§ GOAL: Copy out everything from the line containing "Click Display Estimated Execution Plan icon" down to the line containing "will click(219, 203).", replacing "previous image" with "earlier image" and keeping everything else unchanged.

---*---

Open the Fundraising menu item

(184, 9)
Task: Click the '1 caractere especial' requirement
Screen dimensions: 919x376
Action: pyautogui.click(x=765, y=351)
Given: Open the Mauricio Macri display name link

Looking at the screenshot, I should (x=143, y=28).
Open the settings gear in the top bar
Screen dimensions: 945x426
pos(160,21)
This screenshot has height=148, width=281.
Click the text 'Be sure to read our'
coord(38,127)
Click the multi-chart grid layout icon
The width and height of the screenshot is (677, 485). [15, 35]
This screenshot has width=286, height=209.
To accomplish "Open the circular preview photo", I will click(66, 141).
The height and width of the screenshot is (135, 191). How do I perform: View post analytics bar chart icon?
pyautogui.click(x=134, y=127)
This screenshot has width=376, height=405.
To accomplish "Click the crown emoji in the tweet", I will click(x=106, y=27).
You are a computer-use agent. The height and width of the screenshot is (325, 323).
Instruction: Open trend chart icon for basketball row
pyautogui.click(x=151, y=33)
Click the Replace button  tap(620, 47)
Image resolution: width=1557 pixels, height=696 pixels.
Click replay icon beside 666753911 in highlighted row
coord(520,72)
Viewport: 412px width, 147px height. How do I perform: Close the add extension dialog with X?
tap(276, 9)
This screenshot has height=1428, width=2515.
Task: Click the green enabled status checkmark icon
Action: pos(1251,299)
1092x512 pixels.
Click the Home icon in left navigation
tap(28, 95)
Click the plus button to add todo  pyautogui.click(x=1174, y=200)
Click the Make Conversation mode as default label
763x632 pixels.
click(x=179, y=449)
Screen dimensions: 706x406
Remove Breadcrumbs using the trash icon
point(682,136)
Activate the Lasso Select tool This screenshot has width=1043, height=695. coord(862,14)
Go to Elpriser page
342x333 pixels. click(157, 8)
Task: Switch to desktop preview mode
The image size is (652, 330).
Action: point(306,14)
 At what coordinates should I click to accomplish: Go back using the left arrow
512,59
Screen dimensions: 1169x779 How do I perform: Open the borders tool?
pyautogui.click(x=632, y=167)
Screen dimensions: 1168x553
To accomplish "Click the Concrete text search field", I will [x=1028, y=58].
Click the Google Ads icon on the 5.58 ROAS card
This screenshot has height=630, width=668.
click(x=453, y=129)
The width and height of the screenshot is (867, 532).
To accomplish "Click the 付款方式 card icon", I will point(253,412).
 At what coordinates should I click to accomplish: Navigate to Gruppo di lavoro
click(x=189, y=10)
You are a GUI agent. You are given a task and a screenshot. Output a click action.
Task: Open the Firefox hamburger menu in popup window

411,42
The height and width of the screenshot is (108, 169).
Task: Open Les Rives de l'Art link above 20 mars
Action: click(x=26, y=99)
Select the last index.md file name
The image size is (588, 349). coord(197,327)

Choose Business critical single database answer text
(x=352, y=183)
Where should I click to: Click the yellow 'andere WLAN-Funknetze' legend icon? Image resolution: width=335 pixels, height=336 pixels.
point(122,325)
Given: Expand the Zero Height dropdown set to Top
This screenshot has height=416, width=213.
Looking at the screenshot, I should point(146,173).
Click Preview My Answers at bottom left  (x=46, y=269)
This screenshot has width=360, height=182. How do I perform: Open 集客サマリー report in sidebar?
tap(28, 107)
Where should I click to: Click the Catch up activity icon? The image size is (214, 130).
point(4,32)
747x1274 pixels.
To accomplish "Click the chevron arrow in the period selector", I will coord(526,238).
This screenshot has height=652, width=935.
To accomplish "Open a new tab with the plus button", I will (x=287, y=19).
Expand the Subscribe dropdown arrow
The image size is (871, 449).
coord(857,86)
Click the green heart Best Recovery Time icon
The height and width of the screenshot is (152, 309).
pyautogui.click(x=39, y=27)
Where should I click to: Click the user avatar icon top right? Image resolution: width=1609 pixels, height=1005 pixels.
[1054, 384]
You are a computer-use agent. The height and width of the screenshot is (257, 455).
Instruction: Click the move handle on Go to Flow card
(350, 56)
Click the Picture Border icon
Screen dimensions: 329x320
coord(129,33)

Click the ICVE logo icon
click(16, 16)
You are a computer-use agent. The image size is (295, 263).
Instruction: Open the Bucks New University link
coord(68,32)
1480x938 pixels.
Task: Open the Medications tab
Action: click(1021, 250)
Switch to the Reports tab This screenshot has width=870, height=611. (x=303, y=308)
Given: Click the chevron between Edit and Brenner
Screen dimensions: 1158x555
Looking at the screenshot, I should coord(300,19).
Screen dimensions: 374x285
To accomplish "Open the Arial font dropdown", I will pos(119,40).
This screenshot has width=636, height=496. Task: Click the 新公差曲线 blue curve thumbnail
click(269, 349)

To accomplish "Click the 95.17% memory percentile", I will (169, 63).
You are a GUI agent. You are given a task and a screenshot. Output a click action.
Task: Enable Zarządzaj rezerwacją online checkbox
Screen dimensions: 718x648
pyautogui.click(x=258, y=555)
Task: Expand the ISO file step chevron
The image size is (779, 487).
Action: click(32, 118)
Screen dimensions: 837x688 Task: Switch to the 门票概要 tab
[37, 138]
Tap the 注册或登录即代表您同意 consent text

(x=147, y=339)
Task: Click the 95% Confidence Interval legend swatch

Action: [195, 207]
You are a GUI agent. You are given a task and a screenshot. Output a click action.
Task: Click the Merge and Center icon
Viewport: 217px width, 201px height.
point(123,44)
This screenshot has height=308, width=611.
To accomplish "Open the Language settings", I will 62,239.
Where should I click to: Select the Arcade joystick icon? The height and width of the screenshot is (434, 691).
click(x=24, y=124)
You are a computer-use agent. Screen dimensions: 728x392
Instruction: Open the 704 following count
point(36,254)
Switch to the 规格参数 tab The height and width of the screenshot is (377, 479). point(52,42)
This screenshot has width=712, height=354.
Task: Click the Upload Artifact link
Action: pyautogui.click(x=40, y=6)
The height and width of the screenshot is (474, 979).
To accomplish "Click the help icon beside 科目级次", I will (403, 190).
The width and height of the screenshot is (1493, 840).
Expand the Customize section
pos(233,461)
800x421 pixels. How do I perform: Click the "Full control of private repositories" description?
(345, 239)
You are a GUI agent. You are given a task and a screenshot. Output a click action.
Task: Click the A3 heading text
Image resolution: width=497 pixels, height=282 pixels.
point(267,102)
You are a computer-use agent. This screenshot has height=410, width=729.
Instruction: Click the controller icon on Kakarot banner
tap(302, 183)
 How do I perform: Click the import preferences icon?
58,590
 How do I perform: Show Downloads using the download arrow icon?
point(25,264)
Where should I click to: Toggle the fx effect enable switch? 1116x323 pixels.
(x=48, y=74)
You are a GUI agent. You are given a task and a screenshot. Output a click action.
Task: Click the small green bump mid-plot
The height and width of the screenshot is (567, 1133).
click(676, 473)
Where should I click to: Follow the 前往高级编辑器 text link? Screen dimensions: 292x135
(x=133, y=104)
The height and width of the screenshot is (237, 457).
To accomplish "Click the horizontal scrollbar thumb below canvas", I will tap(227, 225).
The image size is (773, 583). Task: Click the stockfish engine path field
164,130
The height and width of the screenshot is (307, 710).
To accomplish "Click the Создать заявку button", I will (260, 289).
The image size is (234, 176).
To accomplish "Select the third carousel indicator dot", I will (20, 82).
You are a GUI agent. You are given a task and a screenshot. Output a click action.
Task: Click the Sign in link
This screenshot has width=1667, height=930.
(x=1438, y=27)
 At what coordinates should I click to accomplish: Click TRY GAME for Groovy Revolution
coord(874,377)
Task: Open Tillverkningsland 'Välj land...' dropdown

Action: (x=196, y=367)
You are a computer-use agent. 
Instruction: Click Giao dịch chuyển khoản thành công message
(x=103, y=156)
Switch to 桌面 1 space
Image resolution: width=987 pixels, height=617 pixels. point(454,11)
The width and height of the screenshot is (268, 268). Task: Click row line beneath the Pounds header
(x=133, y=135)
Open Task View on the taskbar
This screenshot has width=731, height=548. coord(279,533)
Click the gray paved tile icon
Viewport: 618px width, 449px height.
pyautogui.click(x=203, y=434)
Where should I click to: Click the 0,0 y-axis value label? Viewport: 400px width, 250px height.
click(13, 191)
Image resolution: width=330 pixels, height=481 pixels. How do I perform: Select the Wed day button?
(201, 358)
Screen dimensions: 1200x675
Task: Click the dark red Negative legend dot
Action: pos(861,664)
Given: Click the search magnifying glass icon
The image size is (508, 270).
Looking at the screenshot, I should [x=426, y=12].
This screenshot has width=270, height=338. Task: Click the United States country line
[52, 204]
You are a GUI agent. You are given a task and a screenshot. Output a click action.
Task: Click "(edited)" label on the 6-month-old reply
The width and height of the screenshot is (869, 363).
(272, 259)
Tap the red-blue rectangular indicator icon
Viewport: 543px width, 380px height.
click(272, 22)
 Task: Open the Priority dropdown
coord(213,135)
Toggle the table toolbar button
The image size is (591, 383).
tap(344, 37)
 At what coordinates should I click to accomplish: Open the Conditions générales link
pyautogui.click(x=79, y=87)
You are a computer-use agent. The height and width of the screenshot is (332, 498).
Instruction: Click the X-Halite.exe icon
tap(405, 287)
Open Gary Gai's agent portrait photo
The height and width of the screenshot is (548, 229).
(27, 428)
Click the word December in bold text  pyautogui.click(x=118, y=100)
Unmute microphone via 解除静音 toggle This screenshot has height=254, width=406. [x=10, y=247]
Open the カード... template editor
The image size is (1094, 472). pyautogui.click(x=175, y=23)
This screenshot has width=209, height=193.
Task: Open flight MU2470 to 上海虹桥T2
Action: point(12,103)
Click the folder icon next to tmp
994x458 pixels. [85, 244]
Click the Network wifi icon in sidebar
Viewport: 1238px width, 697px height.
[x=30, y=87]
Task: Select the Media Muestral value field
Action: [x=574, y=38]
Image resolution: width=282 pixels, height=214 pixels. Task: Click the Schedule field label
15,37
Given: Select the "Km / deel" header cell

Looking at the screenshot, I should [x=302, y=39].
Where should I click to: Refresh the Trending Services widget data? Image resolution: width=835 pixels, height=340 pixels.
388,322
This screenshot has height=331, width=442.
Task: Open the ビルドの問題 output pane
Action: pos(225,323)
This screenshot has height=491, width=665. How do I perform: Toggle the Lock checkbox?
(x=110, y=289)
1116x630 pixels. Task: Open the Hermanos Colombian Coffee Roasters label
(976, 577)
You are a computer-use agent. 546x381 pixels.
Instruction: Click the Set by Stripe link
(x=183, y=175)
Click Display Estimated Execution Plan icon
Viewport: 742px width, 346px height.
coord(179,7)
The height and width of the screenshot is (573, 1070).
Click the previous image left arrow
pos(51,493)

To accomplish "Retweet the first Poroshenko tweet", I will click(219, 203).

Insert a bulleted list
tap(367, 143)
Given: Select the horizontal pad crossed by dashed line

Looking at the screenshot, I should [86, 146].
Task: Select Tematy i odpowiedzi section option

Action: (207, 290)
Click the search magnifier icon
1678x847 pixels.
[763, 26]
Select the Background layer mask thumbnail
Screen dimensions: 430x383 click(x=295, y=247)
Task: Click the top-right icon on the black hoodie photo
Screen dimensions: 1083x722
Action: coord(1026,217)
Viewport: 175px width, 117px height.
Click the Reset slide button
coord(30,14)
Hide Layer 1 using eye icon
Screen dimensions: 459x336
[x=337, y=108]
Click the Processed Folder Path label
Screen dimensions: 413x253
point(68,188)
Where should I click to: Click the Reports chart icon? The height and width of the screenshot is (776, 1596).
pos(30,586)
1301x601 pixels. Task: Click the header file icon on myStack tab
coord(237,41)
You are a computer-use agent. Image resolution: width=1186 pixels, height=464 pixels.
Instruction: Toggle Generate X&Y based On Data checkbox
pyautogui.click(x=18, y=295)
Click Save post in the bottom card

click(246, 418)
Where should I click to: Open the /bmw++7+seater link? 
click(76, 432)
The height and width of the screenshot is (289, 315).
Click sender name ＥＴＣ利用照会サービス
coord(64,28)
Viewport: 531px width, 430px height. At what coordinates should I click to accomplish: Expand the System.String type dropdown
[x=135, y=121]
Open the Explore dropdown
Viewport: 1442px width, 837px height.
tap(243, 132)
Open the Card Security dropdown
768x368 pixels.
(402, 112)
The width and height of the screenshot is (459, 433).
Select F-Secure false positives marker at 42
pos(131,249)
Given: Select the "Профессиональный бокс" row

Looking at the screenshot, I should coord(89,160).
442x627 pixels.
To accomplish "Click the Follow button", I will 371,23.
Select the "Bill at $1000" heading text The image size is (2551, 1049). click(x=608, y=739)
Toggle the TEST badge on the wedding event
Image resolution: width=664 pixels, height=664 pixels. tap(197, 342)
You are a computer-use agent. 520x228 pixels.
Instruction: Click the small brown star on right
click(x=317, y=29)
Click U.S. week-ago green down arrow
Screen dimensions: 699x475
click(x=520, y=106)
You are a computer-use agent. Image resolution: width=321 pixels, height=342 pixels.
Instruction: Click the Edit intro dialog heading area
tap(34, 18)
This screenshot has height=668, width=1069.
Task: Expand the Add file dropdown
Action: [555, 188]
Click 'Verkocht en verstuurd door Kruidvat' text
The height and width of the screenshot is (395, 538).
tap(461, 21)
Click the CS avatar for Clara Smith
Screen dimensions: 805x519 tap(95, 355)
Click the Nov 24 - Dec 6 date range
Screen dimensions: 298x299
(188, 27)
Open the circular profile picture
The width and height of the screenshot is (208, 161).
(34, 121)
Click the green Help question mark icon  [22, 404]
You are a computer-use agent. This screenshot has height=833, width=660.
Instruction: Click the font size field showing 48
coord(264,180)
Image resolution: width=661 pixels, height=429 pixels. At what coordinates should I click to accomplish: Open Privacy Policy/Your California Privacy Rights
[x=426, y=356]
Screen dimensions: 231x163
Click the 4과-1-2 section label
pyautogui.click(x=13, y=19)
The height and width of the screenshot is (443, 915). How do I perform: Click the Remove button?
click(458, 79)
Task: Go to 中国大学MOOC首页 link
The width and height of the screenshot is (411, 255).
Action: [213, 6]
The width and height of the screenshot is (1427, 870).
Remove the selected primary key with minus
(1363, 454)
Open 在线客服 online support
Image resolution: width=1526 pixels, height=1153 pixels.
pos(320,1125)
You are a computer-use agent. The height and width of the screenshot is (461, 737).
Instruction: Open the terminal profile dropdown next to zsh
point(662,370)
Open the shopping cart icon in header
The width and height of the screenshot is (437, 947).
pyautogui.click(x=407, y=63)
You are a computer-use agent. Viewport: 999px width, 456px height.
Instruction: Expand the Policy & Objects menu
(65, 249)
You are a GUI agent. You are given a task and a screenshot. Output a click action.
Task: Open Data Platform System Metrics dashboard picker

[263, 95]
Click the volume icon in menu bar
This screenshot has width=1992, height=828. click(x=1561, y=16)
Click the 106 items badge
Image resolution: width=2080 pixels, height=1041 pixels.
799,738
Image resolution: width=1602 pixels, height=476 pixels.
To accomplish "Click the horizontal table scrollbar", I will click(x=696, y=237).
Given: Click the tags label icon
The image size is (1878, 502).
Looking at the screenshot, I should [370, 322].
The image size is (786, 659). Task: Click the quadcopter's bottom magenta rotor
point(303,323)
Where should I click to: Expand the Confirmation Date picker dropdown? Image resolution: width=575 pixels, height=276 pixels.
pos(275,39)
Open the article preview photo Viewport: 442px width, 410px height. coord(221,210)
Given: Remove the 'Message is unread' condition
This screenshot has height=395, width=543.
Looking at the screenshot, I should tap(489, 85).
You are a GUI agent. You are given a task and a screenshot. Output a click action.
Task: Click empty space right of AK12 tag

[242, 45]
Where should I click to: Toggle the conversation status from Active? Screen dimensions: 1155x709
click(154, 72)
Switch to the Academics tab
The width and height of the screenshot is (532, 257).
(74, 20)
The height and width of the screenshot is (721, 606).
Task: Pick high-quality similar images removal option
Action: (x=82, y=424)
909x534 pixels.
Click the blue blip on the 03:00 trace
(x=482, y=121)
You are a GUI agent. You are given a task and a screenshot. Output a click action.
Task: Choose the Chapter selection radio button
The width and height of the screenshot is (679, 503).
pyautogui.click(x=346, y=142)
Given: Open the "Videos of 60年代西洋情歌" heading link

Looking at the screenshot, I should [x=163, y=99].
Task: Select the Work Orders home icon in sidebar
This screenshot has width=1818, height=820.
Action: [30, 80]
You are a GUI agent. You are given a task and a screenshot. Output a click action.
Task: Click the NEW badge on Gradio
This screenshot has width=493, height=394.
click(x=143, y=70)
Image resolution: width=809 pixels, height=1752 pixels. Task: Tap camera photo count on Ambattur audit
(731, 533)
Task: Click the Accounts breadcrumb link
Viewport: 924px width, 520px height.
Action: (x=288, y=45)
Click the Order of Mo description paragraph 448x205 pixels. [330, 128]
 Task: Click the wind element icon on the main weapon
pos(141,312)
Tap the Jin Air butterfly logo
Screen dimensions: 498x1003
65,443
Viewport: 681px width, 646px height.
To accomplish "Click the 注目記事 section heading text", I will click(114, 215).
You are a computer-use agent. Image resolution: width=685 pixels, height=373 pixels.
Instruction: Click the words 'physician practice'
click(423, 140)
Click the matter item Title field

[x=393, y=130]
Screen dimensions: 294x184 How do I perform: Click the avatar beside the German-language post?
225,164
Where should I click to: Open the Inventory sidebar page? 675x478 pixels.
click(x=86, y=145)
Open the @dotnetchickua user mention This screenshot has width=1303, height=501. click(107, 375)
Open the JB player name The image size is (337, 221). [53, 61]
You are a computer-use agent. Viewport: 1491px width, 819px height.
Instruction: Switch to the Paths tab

---*---

§ COMPLETE OUTPUT:
Click Display Estimated Execution Plan icon
Viewport: 742px width, 346px height.
coord(179,7)
The height and width of the screenshot is (573, 1070).
Click the earlier image left arrow
pos(51,493)

To accomplish "Retweet the first Poroshenko tweet", I will click(219, 203).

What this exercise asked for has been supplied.